*WORK ORDER*
Working through the entries below, find how many lines include "Place", then write only that number.

*WORKING DATA*
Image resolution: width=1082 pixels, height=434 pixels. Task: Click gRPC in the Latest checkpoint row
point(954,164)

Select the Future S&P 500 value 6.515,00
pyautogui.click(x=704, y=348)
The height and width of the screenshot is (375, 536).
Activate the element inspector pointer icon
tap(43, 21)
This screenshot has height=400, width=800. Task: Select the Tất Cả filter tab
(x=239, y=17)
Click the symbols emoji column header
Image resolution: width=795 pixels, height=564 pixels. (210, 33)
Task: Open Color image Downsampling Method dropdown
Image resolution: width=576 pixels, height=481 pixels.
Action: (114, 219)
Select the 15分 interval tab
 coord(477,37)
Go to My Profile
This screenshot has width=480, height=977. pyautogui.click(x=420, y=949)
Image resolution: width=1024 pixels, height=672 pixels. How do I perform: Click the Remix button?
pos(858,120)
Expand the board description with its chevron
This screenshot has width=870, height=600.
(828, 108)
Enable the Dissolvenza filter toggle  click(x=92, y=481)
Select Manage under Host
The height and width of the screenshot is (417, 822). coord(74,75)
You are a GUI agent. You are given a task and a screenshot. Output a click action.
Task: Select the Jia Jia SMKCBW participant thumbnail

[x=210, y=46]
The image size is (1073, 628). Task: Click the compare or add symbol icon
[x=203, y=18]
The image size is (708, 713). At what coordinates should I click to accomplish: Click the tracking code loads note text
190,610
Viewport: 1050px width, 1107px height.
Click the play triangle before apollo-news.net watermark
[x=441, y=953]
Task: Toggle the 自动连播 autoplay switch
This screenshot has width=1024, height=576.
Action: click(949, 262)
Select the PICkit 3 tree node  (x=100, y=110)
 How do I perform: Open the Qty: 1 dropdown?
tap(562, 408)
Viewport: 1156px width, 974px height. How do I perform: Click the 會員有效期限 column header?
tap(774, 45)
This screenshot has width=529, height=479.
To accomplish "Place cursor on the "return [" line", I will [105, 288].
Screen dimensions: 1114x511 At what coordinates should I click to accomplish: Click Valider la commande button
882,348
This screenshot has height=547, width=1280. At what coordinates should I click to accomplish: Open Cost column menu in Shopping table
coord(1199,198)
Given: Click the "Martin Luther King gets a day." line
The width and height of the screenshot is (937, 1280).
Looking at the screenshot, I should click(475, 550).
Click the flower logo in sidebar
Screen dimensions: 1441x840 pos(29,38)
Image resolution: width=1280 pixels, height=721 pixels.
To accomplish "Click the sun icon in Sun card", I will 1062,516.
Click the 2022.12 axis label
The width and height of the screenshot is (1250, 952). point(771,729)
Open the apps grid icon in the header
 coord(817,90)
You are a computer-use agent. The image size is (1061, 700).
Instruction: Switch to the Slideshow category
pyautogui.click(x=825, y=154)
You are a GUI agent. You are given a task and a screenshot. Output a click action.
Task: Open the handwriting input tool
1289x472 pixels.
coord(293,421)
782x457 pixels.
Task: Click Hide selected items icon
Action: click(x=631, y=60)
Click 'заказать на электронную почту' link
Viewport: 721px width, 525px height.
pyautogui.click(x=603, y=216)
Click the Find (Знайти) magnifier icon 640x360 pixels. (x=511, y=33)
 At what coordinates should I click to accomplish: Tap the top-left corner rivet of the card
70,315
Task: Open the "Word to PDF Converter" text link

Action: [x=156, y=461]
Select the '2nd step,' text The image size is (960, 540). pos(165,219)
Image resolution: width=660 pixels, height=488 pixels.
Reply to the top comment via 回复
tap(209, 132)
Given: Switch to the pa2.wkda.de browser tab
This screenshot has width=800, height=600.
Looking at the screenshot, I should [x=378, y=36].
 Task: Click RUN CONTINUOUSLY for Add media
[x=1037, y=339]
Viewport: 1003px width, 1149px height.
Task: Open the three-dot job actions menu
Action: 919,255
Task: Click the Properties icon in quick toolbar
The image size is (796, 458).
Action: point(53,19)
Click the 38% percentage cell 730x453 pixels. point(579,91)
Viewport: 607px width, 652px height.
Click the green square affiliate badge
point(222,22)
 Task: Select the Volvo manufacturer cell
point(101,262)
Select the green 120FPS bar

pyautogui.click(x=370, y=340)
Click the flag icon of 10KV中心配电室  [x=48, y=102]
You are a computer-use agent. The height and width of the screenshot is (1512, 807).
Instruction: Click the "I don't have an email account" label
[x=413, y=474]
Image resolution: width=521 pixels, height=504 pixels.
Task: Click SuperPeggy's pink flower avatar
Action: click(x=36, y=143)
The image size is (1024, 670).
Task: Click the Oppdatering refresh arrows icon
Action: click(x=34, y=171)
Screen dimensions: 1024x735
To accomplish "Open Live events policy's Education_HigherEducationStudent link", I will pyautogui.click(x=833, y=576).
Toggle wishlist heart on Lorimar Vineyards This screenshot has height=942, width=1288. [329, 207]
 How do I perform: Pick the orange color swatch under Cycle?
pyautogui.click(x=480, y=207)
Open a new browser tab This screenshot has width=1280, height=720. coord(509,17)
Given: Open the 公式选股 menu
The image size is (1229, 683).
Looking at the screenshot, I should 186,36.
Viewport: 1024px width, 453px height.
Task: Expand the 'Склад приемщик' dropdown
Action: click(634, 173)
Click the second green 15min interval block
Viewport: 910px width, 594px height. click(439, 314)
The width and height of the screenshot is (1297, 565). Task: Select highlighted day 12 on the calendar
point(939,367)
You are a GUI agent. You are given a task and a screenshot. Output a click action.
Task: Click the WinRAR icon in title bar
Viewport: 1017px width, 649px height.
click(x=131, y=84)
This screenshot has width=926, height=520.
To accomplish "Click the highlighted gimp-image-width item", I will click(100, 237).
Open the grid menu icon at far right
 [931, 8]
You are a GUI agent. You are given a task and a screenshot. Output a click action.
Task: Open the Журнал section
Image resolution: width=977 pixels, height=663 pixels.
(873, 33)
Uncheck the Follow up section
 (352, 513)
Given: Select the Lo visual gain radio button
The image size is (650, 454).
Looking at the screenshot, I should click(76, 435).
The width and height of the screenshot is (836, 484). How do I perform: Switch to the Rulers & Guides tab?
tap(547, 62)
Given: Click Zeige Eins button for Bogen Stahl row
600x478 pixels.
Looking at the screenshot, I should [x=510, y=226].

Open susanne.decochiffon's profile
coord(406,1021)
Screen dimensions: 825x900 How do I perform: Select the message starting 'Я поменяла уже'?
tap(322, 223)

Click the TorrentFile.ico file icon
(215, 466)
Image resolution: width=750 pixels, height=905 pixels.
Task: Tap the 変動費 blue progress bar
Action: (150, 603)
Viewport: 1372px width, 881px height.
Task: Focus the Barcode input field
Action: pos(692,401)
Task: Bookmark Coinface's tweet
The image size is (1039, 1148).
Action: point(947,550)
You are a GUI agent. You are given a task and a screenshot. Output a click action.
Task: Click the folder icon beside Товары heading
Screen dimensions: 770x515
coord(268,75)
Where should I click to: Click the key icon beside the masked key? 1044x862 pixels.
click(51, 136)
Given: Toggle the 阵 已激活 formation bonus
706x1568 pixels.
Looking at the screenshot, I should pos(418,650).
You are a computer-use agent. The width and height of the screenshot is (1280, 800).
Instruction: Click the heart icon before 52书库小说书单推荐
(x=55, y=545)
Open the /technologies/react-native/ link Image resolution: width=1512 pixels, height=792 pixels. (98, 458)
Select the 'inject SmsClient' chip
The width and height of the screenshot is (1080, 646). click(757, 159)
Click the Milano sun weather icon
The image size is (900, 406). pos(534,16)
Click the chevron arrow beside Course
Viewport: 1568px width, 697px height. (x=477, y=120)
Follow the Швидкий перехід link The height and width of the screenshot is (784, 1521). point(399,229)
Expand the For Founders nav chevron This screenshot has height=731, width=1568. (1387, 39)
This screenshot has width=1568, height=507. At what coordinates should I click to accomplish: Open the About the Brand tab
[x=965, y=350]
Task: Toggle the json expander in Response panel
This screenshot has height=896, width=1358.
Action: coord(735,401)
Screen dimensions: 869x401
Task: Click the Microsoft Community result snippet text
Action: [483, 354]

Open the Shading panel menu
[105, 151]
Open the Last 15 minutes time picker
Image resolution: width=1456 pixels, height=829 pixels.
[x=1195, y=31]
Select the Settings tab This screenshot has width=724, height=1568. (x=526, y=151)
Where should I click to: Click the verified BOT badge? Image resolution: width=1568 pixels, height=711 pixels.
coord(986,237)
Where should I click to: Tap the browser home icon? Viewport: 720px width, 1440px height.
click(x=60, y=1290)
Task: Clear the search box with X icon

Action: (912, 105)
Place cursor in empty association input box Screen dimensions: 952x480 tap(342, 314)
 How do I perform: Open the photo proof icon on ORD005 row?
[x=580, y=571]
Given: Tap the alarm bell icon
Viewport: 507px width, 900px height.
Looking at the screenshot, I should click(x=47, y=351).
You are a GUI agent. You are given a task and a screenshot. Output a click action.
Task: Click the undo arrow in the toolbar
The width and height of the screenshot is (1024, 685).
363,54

*RESPONSE FOR THIS EXERCISE*
2